# Non Traditional Bacon Cure Ingredients



## chopz1 (Nov 21, 2015)

I have 2 bellies in the fridge for bacon. 1 I'd like to cure / smoke using a standard recipe that I know I'm comfortable with. But with the other I'd like to try something different.

Would be curious to hear any interesting flavors / ingredients that have worked for you as I try to figure something out.

Thanks!


----------



## donr (Nov 23, 2015)

BaconFreak.com has a bunch of different flavors they sell, that should give you some ideas.

I have tried a couple, interesting.

Just personal opinion below:

I find the sweet flavors end up tasting like burned sugar when I fry it up.  The sugar tends to burn in the pan, making it really hard to cook.  Your sskills may be better than mine.  These may be a good candidate for Baking bacon.

I would think Garlic/Jalepeno sounds good.  Could be added to a wet or dry brine.
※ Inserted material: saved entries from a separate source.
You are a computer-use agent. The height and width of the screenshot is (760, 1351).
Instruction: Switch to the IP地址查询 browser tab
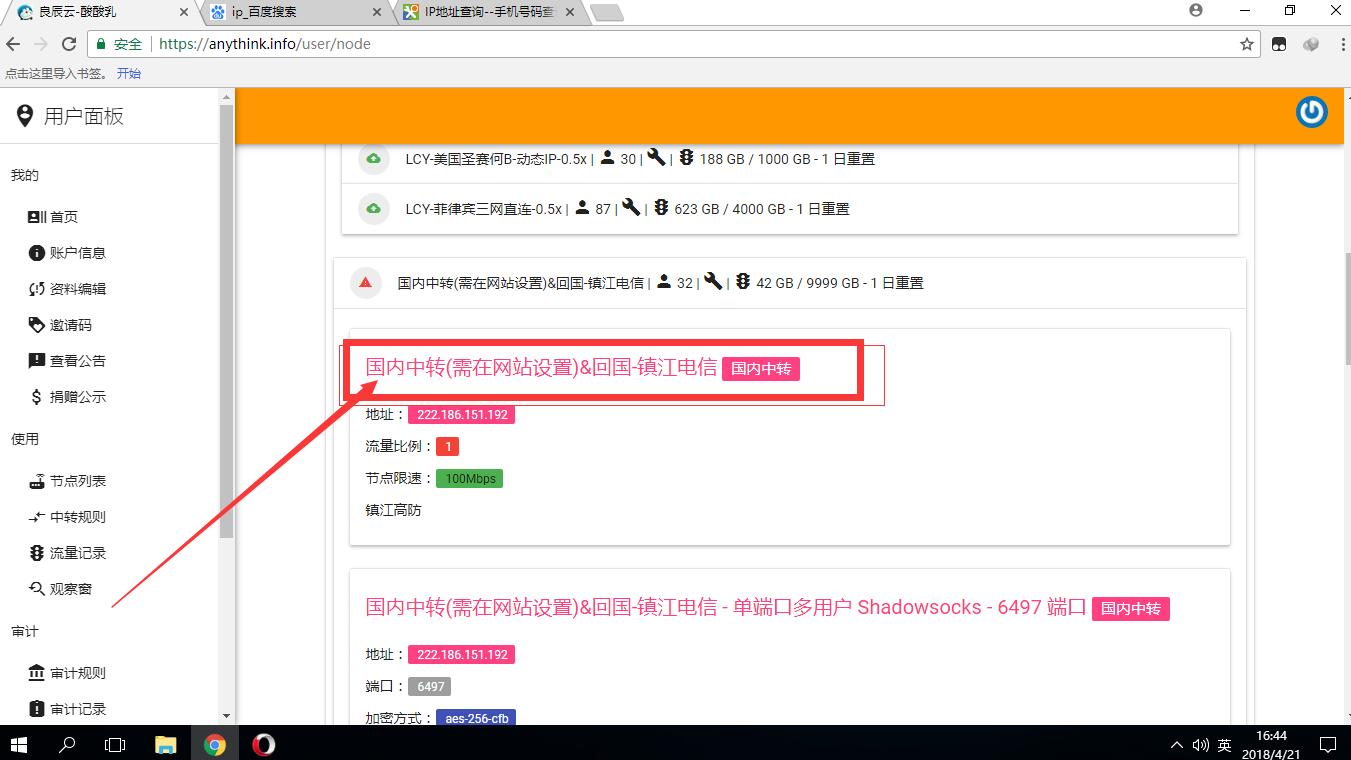[x=487, y=12]
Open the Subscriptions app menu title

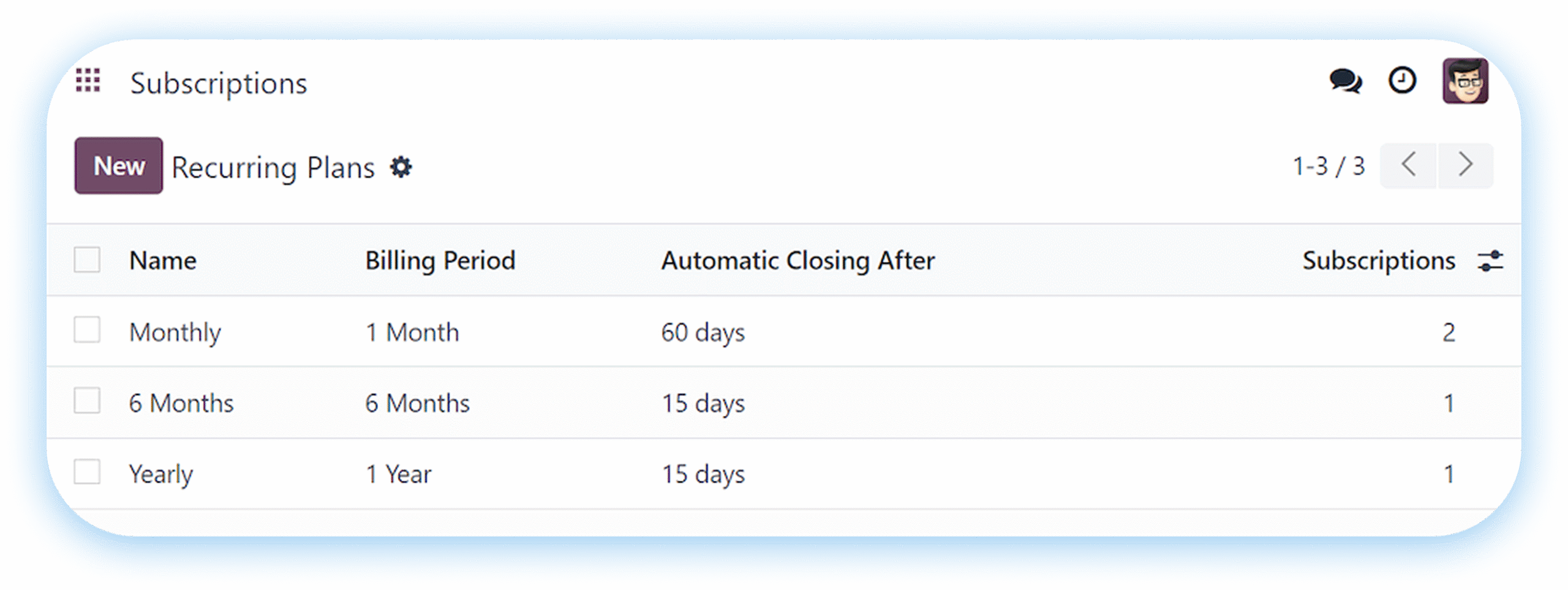coord(218,83)
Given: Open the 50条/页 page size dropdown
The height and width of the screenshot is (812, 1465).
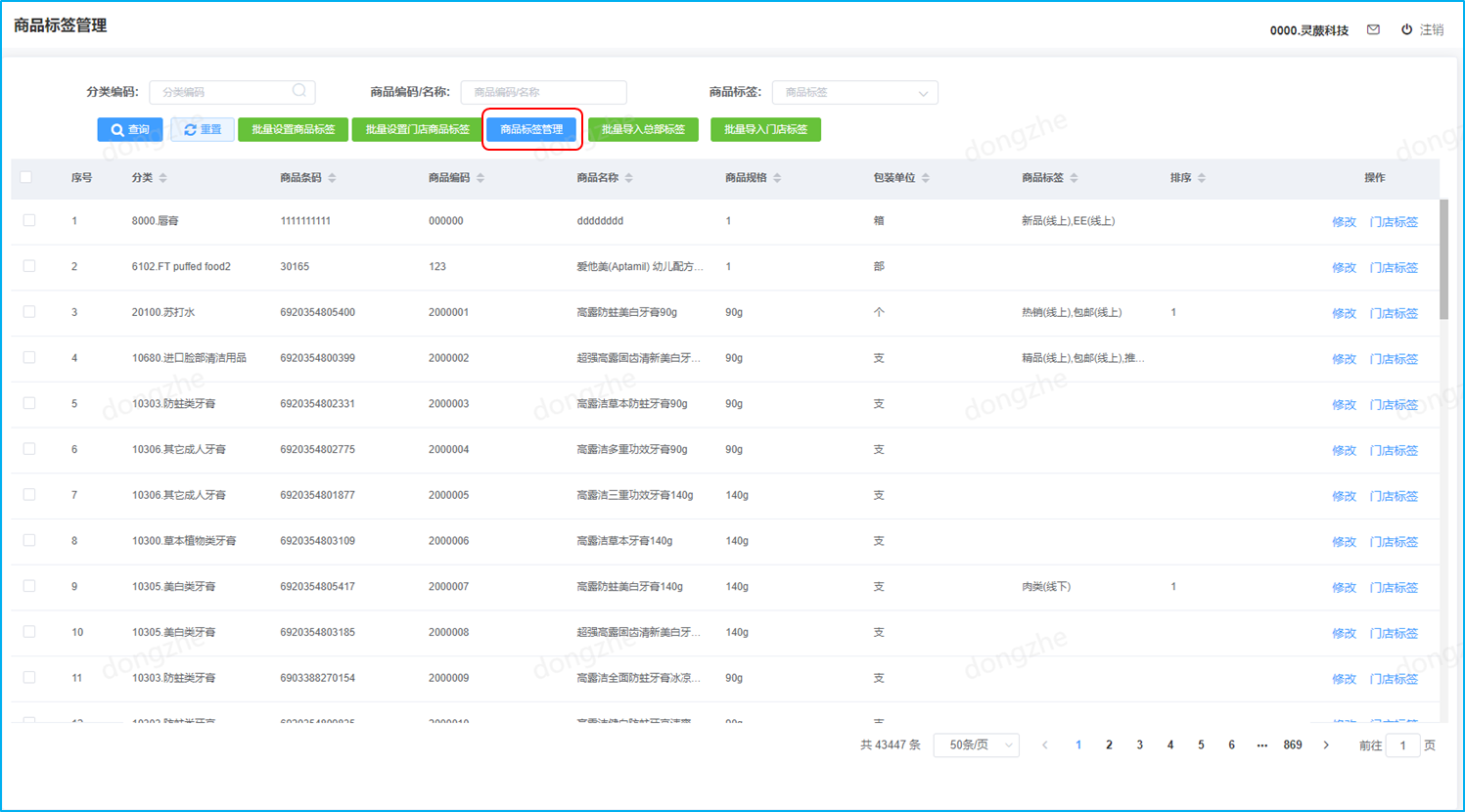Looking at the screenshot, I should click(x=976, y=745).
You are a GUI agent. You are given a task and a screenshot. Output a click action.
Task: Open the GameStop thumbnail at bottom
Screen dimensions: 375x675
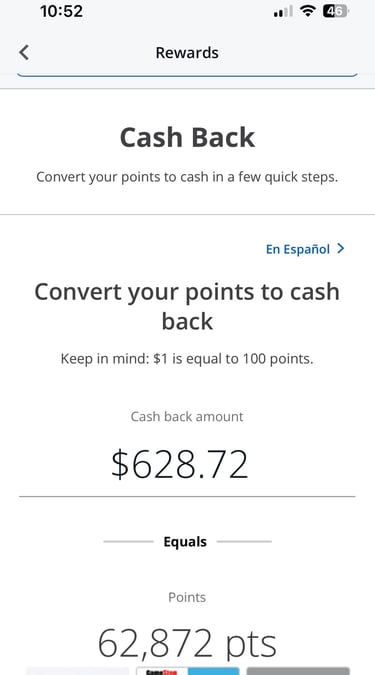coord(188,671)
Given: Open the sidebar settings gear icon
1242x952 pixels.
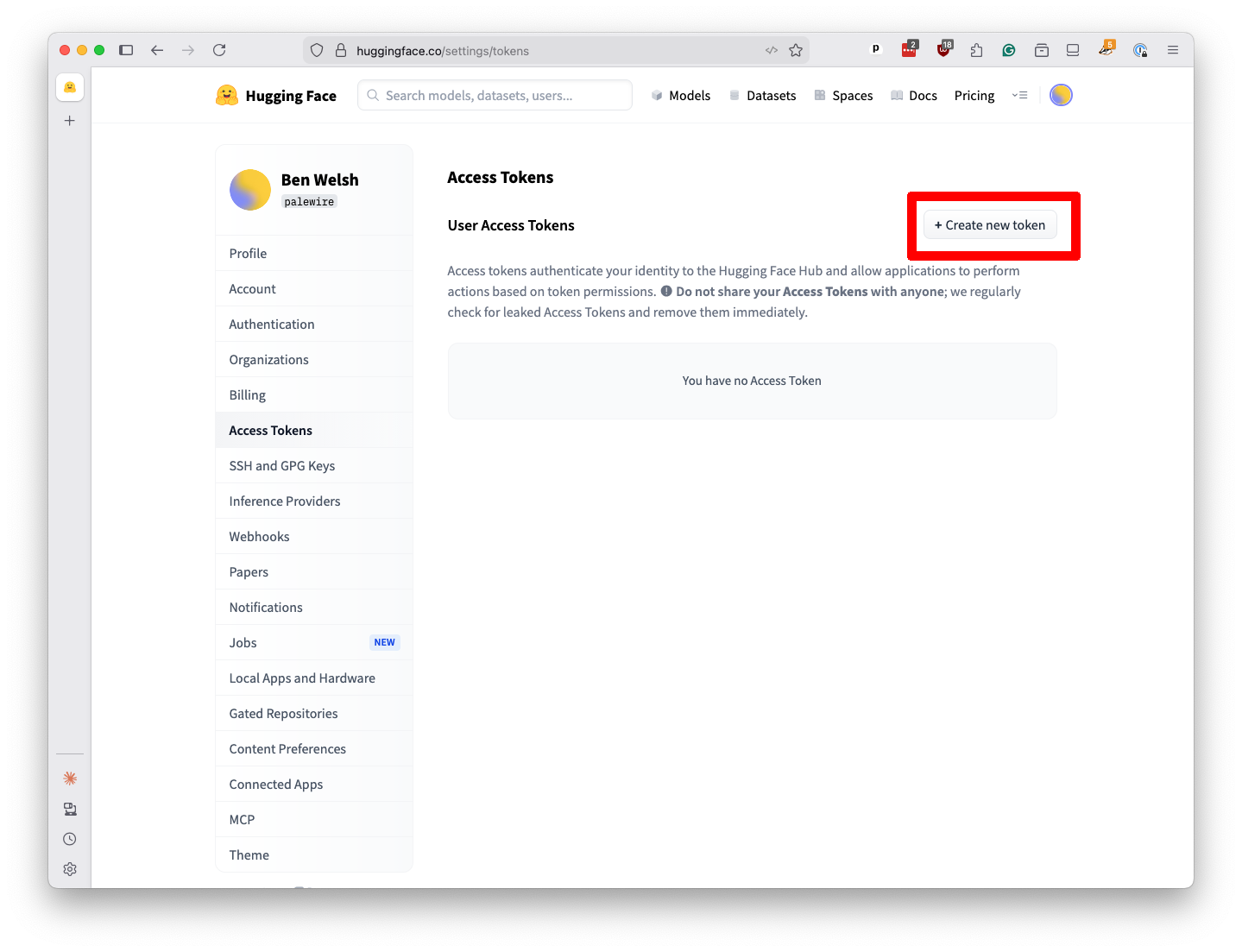Looking at the screenshot, I should [x=69, y=869].
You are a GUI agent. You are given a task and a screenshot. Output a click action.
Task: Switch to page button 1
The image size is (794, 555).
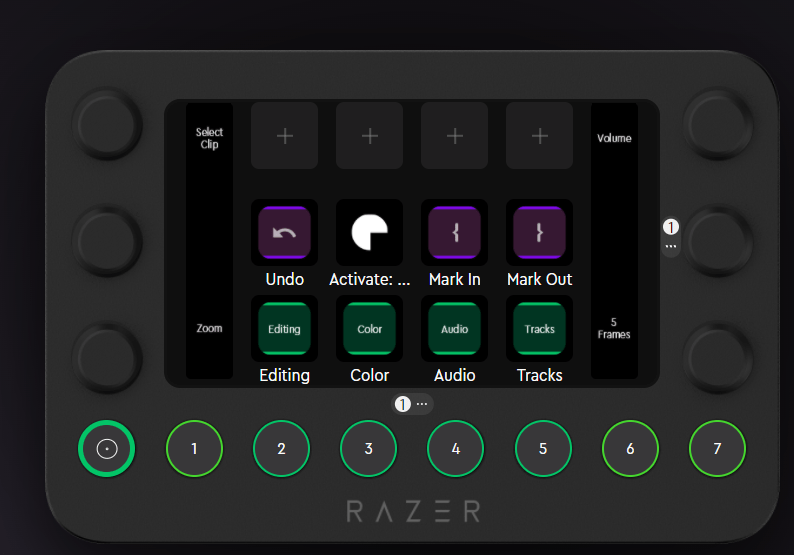pyautogui.click(x=193, y=449)
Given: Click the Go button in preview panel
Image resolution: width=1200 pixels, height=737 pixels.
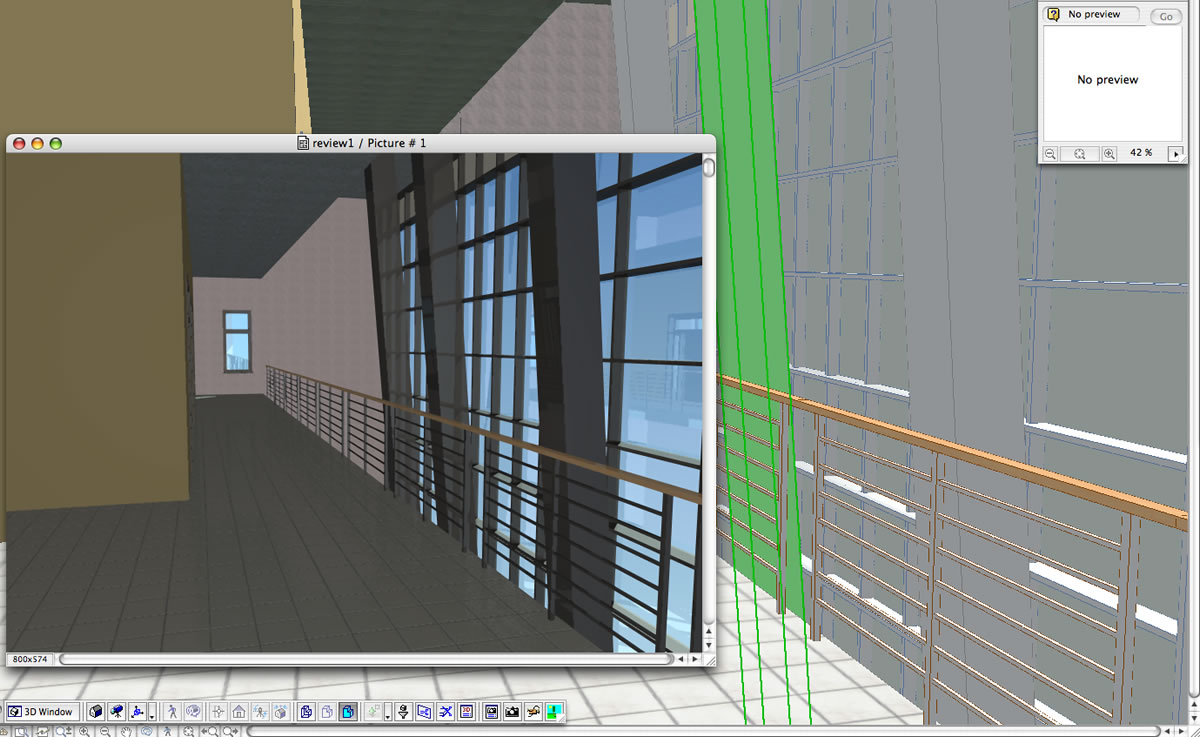Looking at the screenshot, I should click(1165, 16).
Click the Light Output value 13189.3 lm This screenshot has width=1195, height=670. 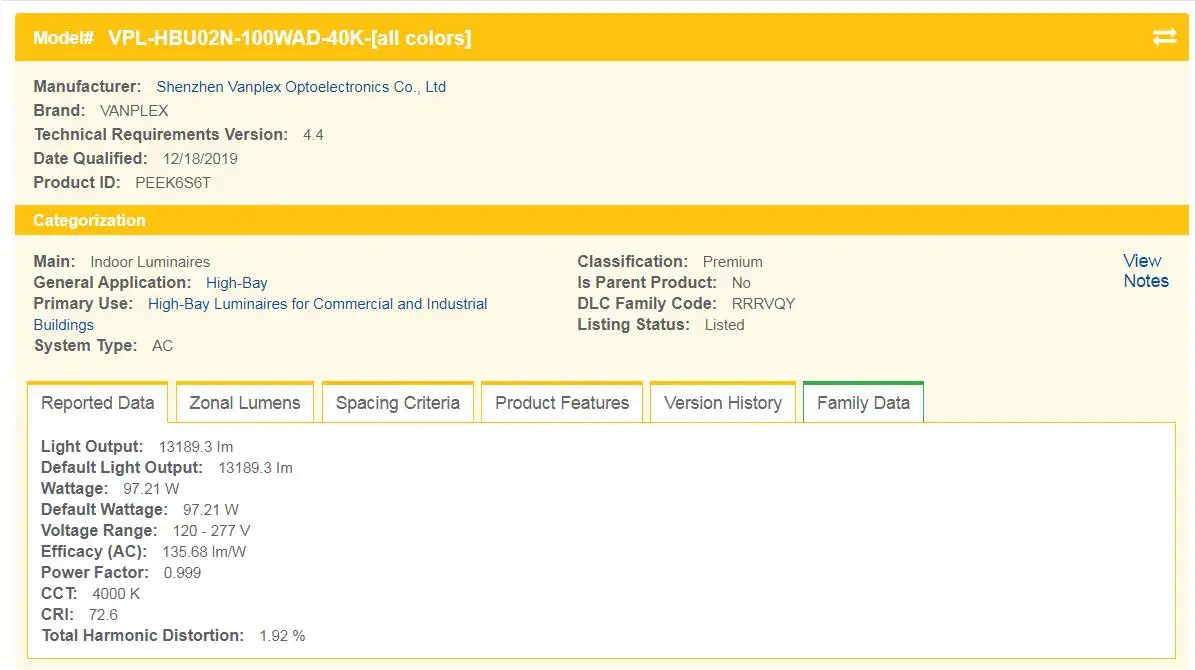[196, 447]
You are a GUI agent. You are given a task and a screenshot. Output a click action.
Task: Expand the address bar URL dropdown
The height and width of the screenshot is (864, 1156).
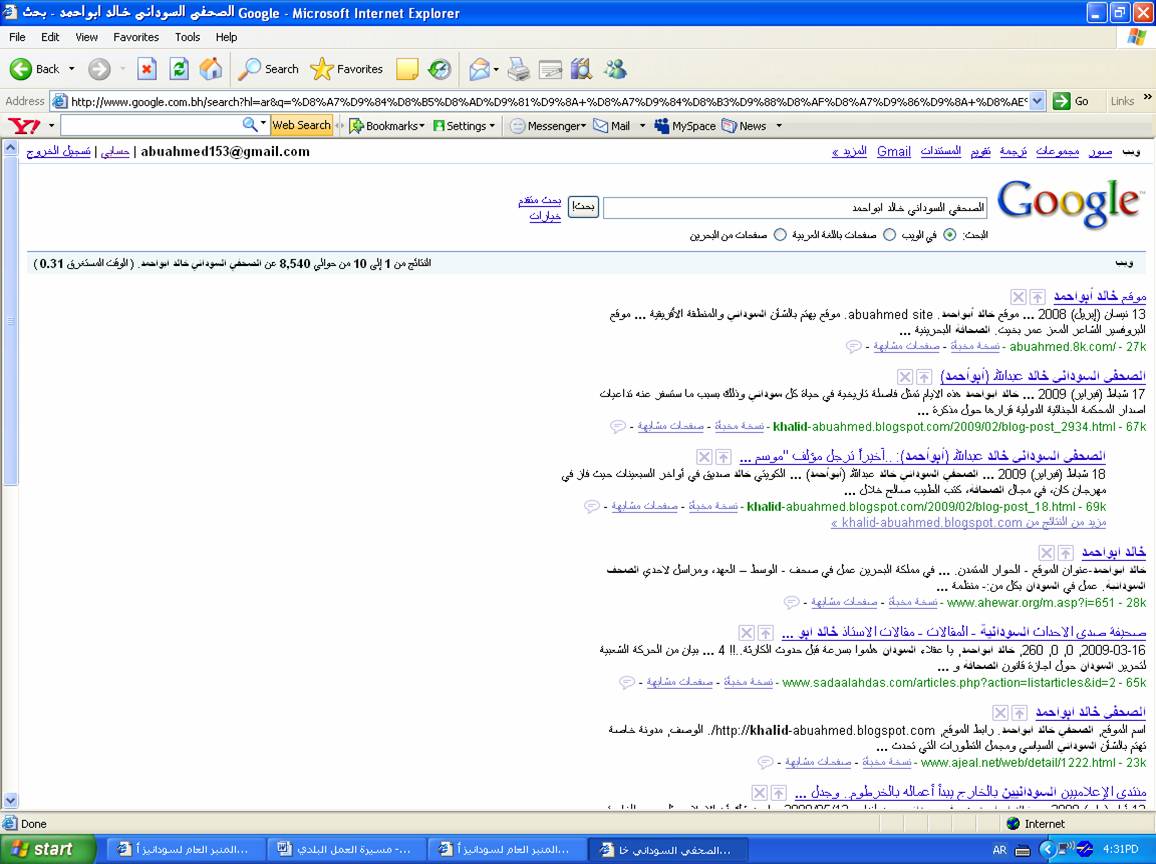1037,101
I also used Garlic & Cayenne on some dry cured back (canadian) bacon that was quite tasty.

The good thing about making it yourself is that you can make a bunch of little chunks at the same time and see what you like.  

And if they don't work out for you, you can always add them to baked beans.

Keep us posted on your trials.

Don


----------



## chopz1 (Nov 23, 2015)

donr said:


> BaconFreak.com has a bunch of different flavors they sell, that should give you some ideas.
> 
> I have tried a couple, interesting.
> 
> ...



It never occurred to me that I might divide a belly for the purpose of trying multiple flavors! Now I've got thinking to do....

In the time since I posted this my patience failed me. After measuring my salts and sugar, I added a heavy hand of course bp, fresh sage, and fresh ginger root. 

With that, the traditional belly, and 3 lbs of loin I should be good until Christmas, but I'll be starting another 3 or bellies in about 2 weeks to bring for family.

Pictures to follow when these finish curing.


----------